We find that for compute-optimal training, the model size and the number of training tokens should be scaled equally: for every doubling of model size the number of training tokens should also be doubled.
Not only does Chinchilla outperform its much larger counterpart, Gopher, but its reduced model size reduces inference cost considerably and greatly facilitates downstream uses on smaller hardware.
| Model | Size (# Parameters) | Training Tokens |
|---|---|---|
| LaMDA (Thoppilan et al., 2022) | 137 Billion | 168 Billion |
| GPT-3 (Brown et al., 2020) | 175 Billion | 300 Billion |
| Jurassic (Lieber et al., 2021) | 178 Billion | 300 Billion |
| Gopher (Rae et al., 2021) | 280 Billion | 300 Billion |
| MT-NLG 530B (Smith et al., 2022) | 530 Billion | 270 Billion |
| Chinchilla | 70 Billion | 1.4 Trillion |
MassiveText data makeup
| Source | Disk Size | Documents | Sampling proportion | Epochs in 1.4T tokens |
|---|---|---|---|---|
| MassiveWeb | 1.9 TB | 604M | 45% (48%) | 1.24 |
| Books | 2.1 TB | 4M | 30% (27%) | 0.75 |
| C4 | 0.75 TB | 361M | 10% (10%) | 0.77 |
| News | 2.7 TB | 1.1B | 10% (10%) | 0.21 |
| GitHub | 3.1 TB | 142M | 4% (3%) | 0.13 |
| Wikipedia | 0.001 TB | 6M | 1% (2%) | 3.40 |
Both Chinchilla and Gopher have been trained for the same number of FLOPs but differ in the size of the model and the number of training tokens.
While pre-training a large language model has a considerable compute cost, downstream finetuning and inference also make up substantial compute usage.

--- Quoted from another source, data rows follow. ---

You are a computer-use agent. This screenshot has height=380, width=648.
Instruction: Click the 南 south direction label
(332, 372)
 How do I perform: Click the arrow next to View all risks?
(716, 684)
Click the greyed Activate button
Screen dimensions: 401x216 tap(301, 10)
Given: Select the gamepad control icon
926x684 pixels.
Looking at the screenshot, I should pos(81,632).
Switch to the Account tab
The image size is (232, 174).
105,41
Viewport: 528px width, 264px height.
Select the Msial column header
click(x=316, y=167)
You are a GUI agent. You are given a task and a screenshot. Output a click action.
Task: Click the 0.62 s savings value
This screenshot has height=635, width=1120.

Due to being 4ร smaller than Gopher, both the memory footprint and inference cost of Chinchilla are also smaller.
Speculatively, we expect that scaling to larger and larger datasets is only beneficial when the data is high-quality. This calls for responsibly collecting larger datasets with a high focus on dataset quality.
While we have applied our methodology towards the training of auto-regressive language models, we expect that there is a similar trade-off between model size and the amount of data in other modalities.